(Stored records)
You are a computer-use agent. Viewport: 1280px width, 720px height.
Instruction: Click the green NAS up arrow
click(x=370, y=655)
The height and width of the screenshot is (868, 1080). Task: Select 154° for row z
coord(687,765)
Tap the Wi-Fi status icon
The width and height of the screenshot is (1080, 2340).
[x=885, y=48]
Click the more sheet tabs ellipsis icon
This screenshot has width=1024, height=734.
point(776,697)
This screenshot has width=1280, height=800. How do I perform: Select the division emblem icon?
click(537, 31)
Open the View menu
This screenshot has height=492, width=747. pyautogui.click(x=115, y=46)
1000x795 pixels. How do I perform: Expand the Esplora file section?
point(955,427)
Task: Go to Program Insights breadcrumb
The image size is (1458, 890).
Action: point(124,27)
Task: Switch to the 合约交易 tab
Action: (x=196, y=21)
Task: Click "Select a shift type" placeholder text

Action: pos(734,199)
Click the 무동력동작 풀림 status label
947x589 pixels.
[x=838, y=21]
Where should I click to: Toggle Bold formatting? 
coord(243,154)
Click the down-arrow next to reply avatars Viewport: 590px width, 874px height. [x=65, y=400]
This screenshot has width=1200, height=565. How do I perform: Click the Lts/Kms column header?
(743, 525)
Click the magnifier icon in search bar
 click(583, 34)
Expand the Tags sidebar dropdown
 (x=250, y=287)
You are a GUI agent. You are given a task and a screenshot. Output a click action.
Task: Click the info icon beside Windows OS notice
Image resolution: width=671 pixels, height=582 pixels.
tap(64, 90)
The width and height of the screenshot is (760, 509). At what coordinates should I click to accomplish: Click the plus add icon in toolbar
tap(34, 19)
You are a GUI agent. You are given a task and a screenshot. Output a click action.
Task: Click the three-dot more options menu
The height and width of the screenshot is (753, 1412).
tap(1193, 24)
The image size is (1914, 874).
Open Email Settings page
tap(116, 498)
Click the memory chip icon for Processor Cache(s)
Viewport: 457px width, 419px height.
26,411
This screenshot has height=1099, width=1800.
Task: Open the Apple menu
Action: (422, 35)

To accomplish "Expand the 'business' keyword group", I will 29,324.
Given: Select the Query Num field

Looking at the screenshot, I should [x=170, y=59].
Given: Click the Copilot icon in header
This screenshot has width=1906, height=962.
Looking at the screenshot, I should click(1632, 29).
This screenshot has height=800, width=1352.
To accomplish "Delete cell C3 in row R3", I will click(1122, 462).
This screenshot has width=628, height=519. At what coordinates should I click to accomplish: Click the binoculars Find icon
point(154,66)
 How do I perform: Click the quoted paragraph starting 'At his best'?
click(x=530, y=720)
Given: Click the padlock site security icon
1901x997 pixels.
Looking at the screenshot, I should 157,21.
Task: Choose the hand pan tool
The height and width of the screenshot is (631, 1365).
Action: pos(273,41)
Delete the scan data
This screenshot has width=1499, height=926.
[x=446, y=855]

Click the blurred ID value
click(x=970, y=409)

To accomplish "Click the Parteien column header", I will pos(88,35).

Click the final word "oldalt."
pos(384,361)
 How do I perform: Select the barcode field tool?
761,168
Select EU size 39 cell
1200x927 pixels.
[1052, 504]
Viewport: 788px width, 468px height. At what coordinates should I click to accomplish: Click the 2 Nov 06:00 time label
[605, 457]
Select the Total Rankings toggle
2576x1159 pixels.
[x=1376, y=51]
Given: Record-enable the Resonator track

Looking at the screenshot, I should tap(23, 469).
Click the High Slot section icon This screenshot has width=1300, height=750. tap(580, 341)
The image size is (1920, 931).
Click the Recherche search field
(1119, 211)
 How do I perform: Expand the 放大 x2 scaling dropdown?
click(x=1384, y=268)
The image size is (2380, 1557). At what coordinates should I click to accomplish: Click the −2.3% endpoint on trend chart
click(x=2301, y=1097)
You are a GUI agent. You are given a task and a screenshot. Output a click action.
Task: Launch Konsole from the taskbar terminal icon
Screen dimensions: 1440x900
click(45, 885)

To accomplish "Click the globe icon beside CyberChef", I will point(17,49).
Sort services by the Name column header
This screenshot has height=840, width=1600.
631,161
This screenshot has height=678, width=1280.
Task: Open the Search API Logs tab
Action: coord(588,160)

• ASSIGNMENT
What you give back should match the entries above exactly.

• REPLY
You are a computer-use agent. Viewport: 1280px width, 720px height.
Instruction: Click the green NAS up arrow
click(x=370, y=655)
The height and width of the screenshot is (868, 1080). Task: Select 154° for row z
coord(687,765)
Tap the Wi-Fi status icon
The width and height of the screenshot is (1080, 2340).
[x=885, y=48]
Click the more sheet tabs ellipsis icon
This screenshot has width=1024, height=734.
point(776,697)
This screenshot has width=1280, height=800. How do I perform: Select the division emblem icon?
click(537, 31)
Open the View menu
This screenshot has height=492, width=747. pyautogui.click(x=115, y=46)
1000x795 pixels. How do I perform: Expand the Esplora file section?
point(955,427)
Task: Go to Program Insights breadcrumb
The image size is (1458, 890).
Action: point(124,27)
Task: Switch to the 合约交易 tab
Action: (x=196, y=21)
Task: Click "Select a shift type" placeholder text

Action: pos(734,199)
Click the 무동력동작 풀림 status label
947x589 pixels.
[x=838, y=21]
Where should I click to: Toggle Bold formatting? 
coord(243,154)
Click the down-arrow next to reply avatars Viewport: 590px width, 874px height. [x=65, y=400]
This screenshot has width=1200, height=565. How do I perform: Click the Lts/Kms column header?
(743, 525)
Click the magnifier icon in search bar
 click(583, 34)
Expand the Tags sidebar dropdown
 (x=250, y=287)
You are a GUI agent. You are given a task and a screenshot. Output a click action.
Task: Click the info icon beside Windows OS notice
Image resolution: width=671 pixels, height=582 pixels.
tap(64, 90)
The width and height of the screenshot is (760, 509). At what coordinates should I click to accomplish: Click the plus add icon in toolbar
tap(34, 19)
You are a GUI agent. You are given a task and a screenshot. Output a click action.
Task: Click the three-dot more options menu
The height and width of the screenshot is (753, 1412).
tap(1193, 24)
The image size is (1914, 874).
Open Email Settings page
tap(116, 498)
Click the memory chip icon for Processor Cache(s)
Viewport: 457px width, 419px height.
26,411
This screenshot has height=1099, width=1800.
Task: Open the Apple menu
Action: (422, 35)

To accomplish "Expand the 'business' keyword group", I will 29,324.
Given: Select the Query Num field

Looking at the screenshot, I should [x=170, y=59].
Given: Click the Copilot icon in header
This screenshot has width=1906, height=962.
Looking at the screenshot, I should click(1632, 29).
This screenshot has height=800, width=1352.
To accomplish "Delete cell C3 in row R3", I will click(1122, 462).
This screenshot has width=628, height=519. At what coordinates should I click to accomplish: Click the binoculars Find icon
point(154,66)
 How do I perform: Click the quoted paragraph starting 'At his best'?
click(x=530, y=720)
Given: Click the padlock site security icon
1901x997 pixels.
Looking at the screenshot, I should 157,21.
Task: Choose the hand pan tool
The height and width of the screenshot is (631, 1365).
Action: pos(273,41)
Delete the scan data
This screenshot has width=1499, height=926.
[x=446, y=855]

Click the blurred ID value
click(x=970, y=409)

To accomplish "Click the Parteien column header", I will pos(88,35).

Click the final word "oldalt."
pos(384,361)
 How do I perform: Select the barcode field tool?
761,168
Select EU size 39 cell
1200x927 pixels.
[1052, 504]
Viewport: 788px width, 468px height. At what coordinates should I click to accomplish: Click the 2 Nov 06:00 time label
[605, 457]
Select the Total Rankings toggle
2576x1159 pixels.
[x=1376, y=51]
Given: Record-enable the Resonator track

Looking at the screenshot, I should tap(23, 469).
Click the High Slot section icon This screenshot has width=1300, height=750. tap(580, 341)
The image size is (1920, 931).
Click the Recherche search field
(1119, 211)
 How do I perform: Expand the 放大 x2 scaling dropdown?
click(x=1384, y=268)
The image size is (2380, 1557). At what coordinates should I click to accomplish: Click the −2.3% endpoint on trend chart
click(x=2301, y=1097)
You are a GUI agent. You are given a task and a screenshot. Output a click action.
Task: Launch Konsole from the taskbar terminal icon
Screen dimensions: 1440x900
click(45, 885)

To accomplish "Click the globe icon beside CyberChef", I will point(17,49).
Sort services by the Name column header
This screenshot has height=840, width=1600.
631,161
This screenshot has height=678, width=1280.
Task: Open the Search API Logs tab
Action: coord(588,160)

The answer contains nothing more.